Au Chili, où la grève générale féministe de 2020 a été suivie d’une mobilisation qui n’a pas cessé depuis octobre, se joue la contestation la plus vigoureuse du néolibéralisme dans le pays favori de l’expérience des Chicago Boys, où la dette a explosé dans toute sa complexité.

La question de l’endettement des étudiant·es et de la privatisation des retraites dans les fonds d’investissement privés en particulier et, plus largement, de l’endettement comme mode de vie est l’une des clés de la grève générale féministe contre la précarisation de la vie et le terrorisme d’État.

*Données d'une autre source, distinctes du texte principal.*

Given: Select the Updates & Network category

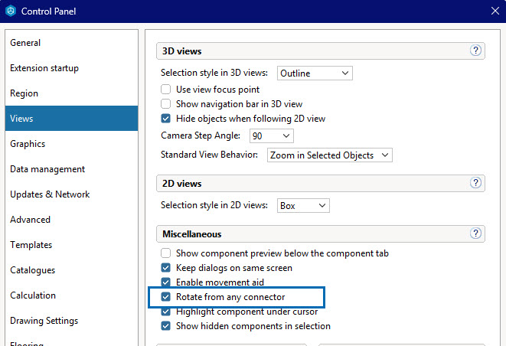Looking at the screenshot, I should pyautogui.click(x=50, y=194).
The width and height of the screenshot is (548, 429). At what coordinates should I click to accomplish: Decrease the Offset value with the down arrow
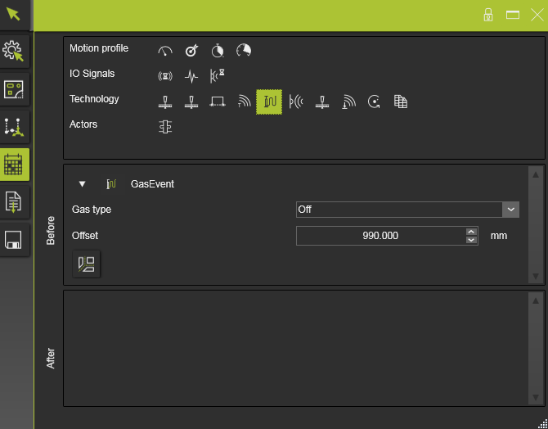pos(471,240)
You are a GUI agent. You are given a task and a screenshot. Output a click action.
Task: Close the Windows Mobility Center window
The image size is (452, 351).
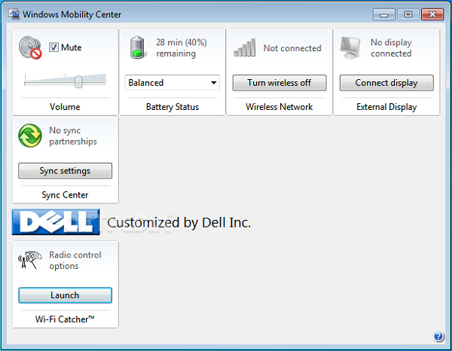tap(432, 14)
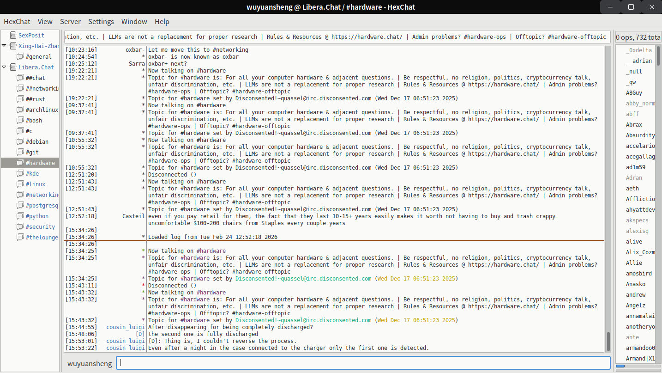This screenshot has width=662, height=373.
Task: Open the Server menu
Action: pos(70,21)
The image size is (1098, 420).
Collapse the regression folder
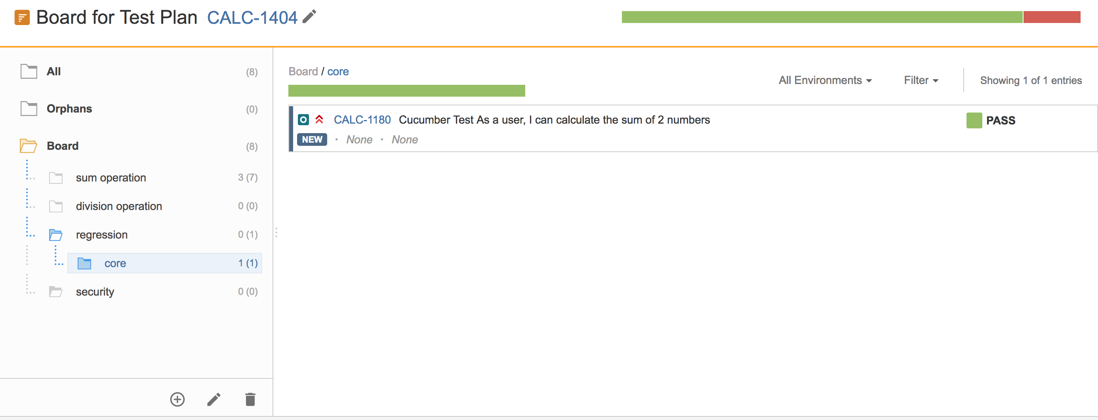[x=56, y=235]
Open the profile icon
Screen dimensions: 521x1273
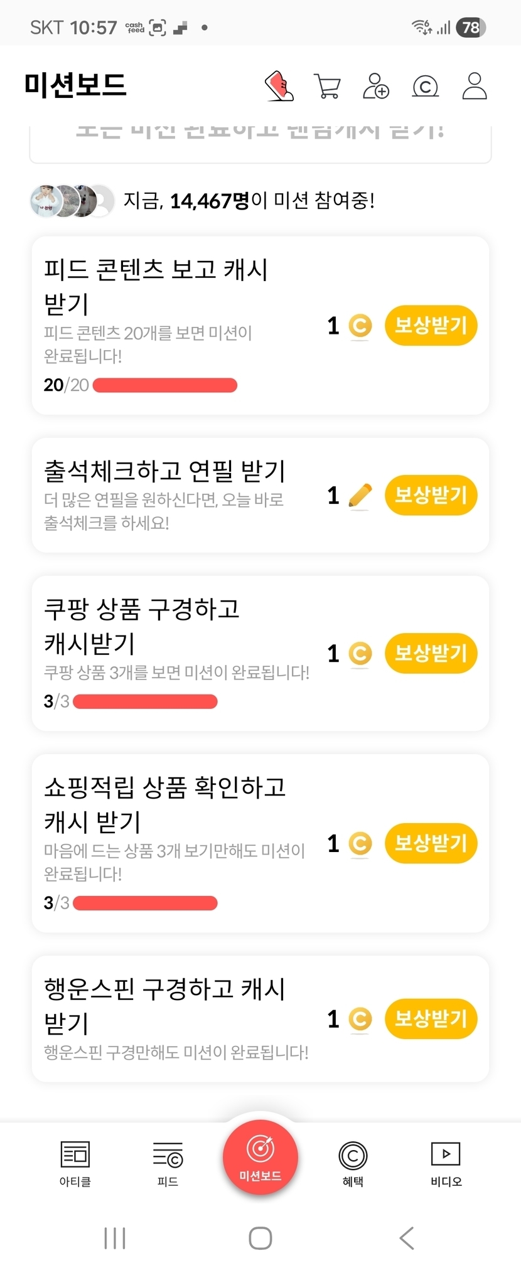click(x=475, y=86)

Les porte-paroles de la Coordinadora 8M, Alondra Carrillo Vidal et Javiera Manzi Araneda, affirment : « Le rejet des conditions précaires du présent et l’incertitude générale quant à un avenir soutenu par la dette et le crédit ont fait partie de ce premier élan d’irruption ».

Les dénonciations de la féminisation de la pauvreté et de la dépossession généralisée, de la précarité du travail et de toute existence, tissent un réseau de questions. En se demandant comment frapper la finance, et contre la finance, on se demande aussi de quoi sont faites nos dettes, et qui prétend détenir des droits sur nos existences.

Les féminicides et les travesticides ne sont pas étrangers à cette géographie du capital qui impose, ici et là, des formes de dépossession et d’exploitation de plus en plus violentes. Porter que « la dette nous est due » comme slogan de la grève féministe internationale renverse le fardeau de la dette : il nous reconnaît comme créancier·es, et invite à interroger la dette dans les foyers et dans les rues.

Luci Cavallero & Verónica Gago

6 mars 2020

Texte initialement paru dans Pagina12 (Argentine)

  1. Le verbe espagnol « querer » signifiant à la fois « vouloir » et « aimer » il est difficile de traduire ce slogan en français sans perdre ce double-sens. (N.d.T)
  2. #GiselliResteIci (N.d.T.)
  3. #PasUneRetraitéeDeMoins (N.d.T.)
  4. Les « Villas » sont les bidonvilles situés à l’intérieur de Buenos Aires. On en compte plusieurs dizaines. (N.d.T.)